Key to Acronyms: ATV/r = atazanavir/ritonavir; CD4 = CD4 T lymphocyte; COBI = cobicistat; DRV = darunavir; DRV/r = darunavir/ritonavir; DTG = dolutegravir; EFV = efavirenz; EVG=elvitegravir; FDA = Food and Drug Administration; FDC = fixed-dose combination; FTC = emtricitabine; INSTI = integrase strand transfer inhibitor; LPV/r = lopinavir/ritonavir; NNRTI = non-nucleoside reverse transcriptase inhibitor; NRTI = nucleoside reverse transcriptase inhibitor; NVP = nevirapine; RAL = raltegravir; RPV = rilpivirine; TAF = tenofovir alafenamide

Table 8. Advantages and Disadvantages of Antiretroviral Components Recommended for Initial Therapy in Childrena
ARV Class ARV Agent(s) Advantages Disadvantages
INSTIs
In Alphabetical Order
All INSTIs INSTI Class Advantages:
  • Susceptibility of HIV to a new class of ARV drugs
  • Few drug-drug interactions
  • Well-tolerated
INSTI Class Disadvantages:
  • Limited data on pediatric dosing or safety
DTG
  • Once-daily administration
  • Can give with food
  • Available in an FDC tablet containing ABC/DTG/3TC (Triumeq) in a single, but large, tablet
  • Single-agent DTG pills are available in several dosages and are small in size.

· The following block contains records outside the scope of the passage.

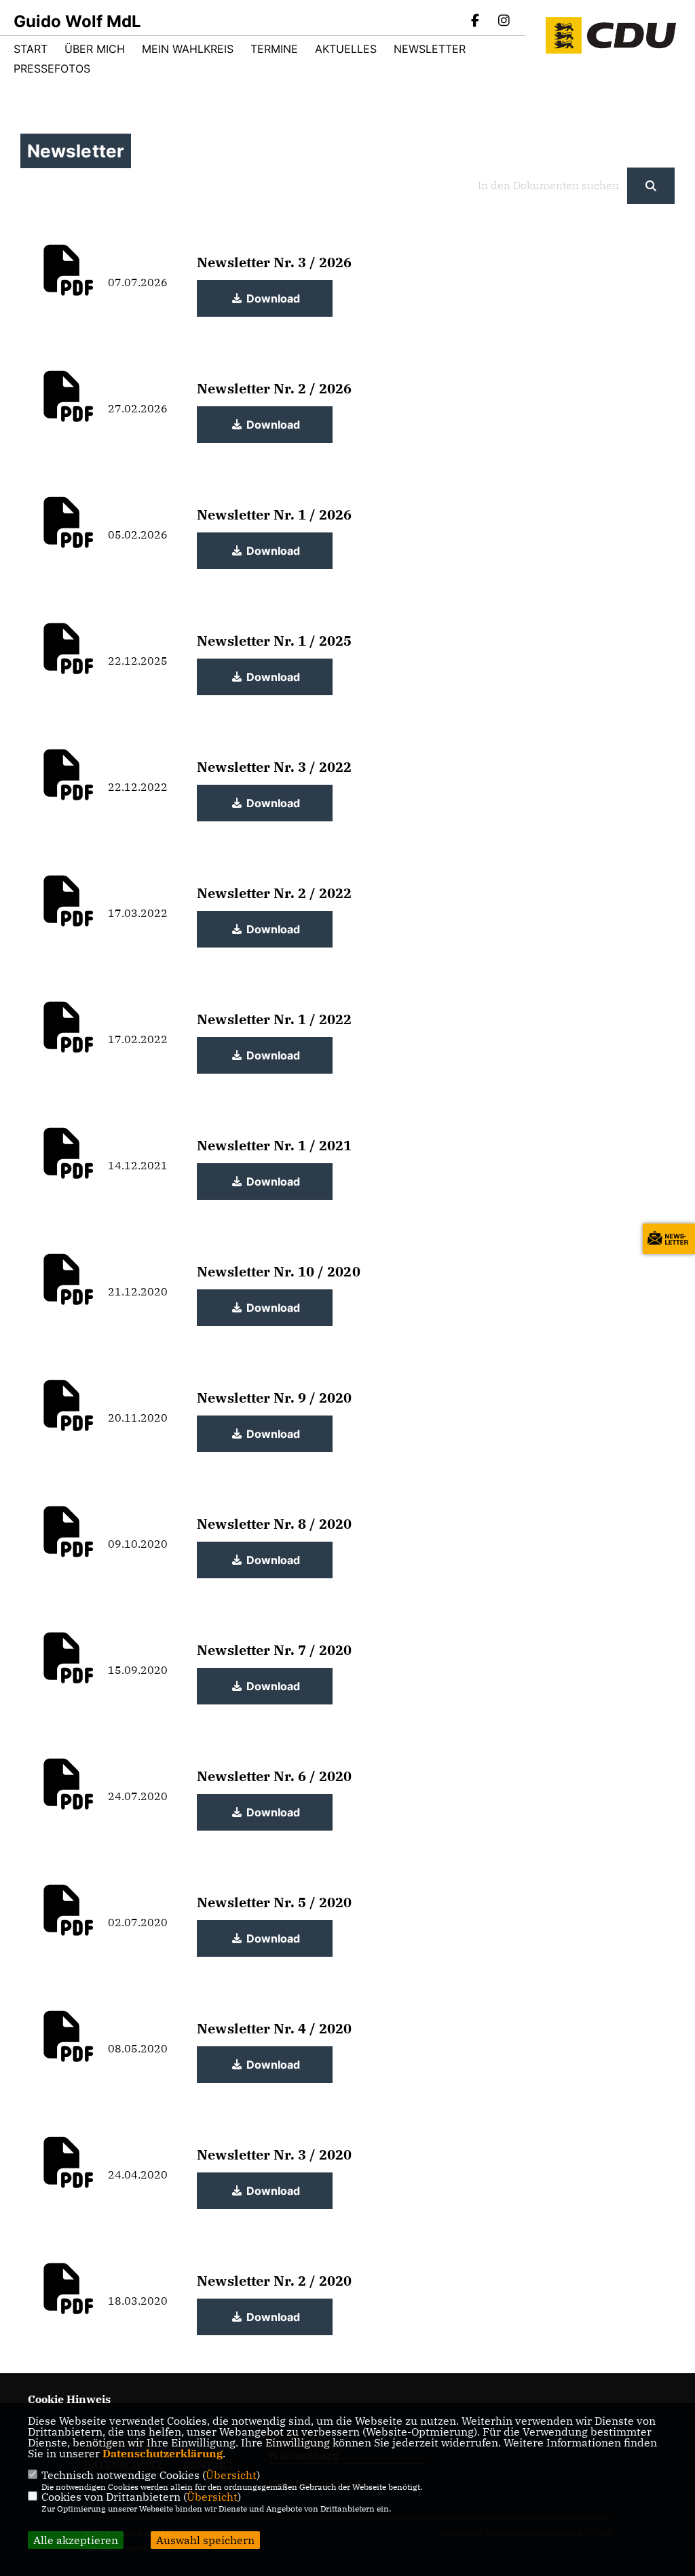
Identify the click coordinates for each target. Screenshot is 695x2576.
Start (31, 48)
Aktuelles (346, 48)
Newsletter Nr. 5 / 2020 (274, 1902)
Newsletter (430, 48)
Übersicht (231, 2475)
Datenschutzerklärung (162, 2453)
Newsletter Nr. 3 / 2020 (274, 2154)
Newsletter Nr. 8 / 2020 (274, 1524)
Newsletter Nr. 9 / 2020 (274, 1397)
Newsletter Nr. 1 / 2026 (274, 514)
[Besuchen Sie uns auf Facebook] (476, 22)
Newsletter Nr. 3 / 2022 (274, 767)
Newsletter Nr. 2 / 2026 (274, 388)
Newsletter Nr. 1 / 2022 (274, 1019)
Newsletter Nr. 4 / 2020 (274, 2028)
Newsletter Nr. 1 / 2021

  • Drug interactions with EFV, FPV/r, TPV/r, and rifampin, necessitating twice-daily dosing
  • CNS side effects, particularly sleep disturbances
EVG
  • Once-daily administration
  • Available in the following FDC tablets: EVG/COBI/FTC/TDF (Stribild) and EVG/COBI/FTC/TAF (Genvoya)
  • COBI has the potential for multiple drug interactions because of metabolism via hepatic enzymes (e.g., CYP3A4).

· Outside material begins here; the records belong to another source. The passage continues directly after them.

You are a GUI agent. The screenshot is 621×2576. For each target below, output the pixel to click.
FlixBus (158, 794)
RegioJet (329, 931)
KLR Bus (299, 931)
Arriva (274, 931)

  • COBI inhibits tubular secretion of creatinine and may result in increased serum creatinine but normal glomerular clearance.
RAL
  • Can give with food
  • Available in tablet, chewable tablet, and powder formulations
  • Once-daily administration (with RAL HD) can be used for treatment-naive or virologically suppressed children weighing ≥50 kg.

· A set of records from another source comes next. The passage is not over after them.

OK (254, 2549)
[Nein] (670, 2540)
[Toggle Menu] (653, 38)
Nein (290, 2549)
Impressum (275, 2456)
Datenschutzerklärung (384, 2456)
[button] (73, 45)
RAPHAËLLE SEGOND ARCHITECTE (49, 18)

  • Potential for rare systemic allergic reaction or hepatitis
  • Powder formulation requires a multistep preparation before administration.
NNRTIs
In Alphabetical Order
All NNRTIs NNRTI Class Advantages:
  • Long half-life
  • Less dyslipidemia and fat maldistribution than PIs
  • PI-sparing
  • Lower pill burden than PIs for children taking solid formulation; easier to use and adhere to than PI-based regimens
NNRTI Class Disadvantages:
  • Single mutation can confer resistance, with cross-resistance between EFV and NVP
  • Rare but serious and potentially life-threatening cases of skin rash, including SJS, and hepatic toxicity with all NNRTIs (but highest with NVP)
  • Potential for multiple drug interactions due to metabolism via hepatic enzymes (e.g., CYP3A4)
EFV
  • Once-daily administration
  • Available in the FDC EFV/FTC/TDF (Atripla)
  • Potent ARV activity
  • Can give with food (but avoid high-fat meals)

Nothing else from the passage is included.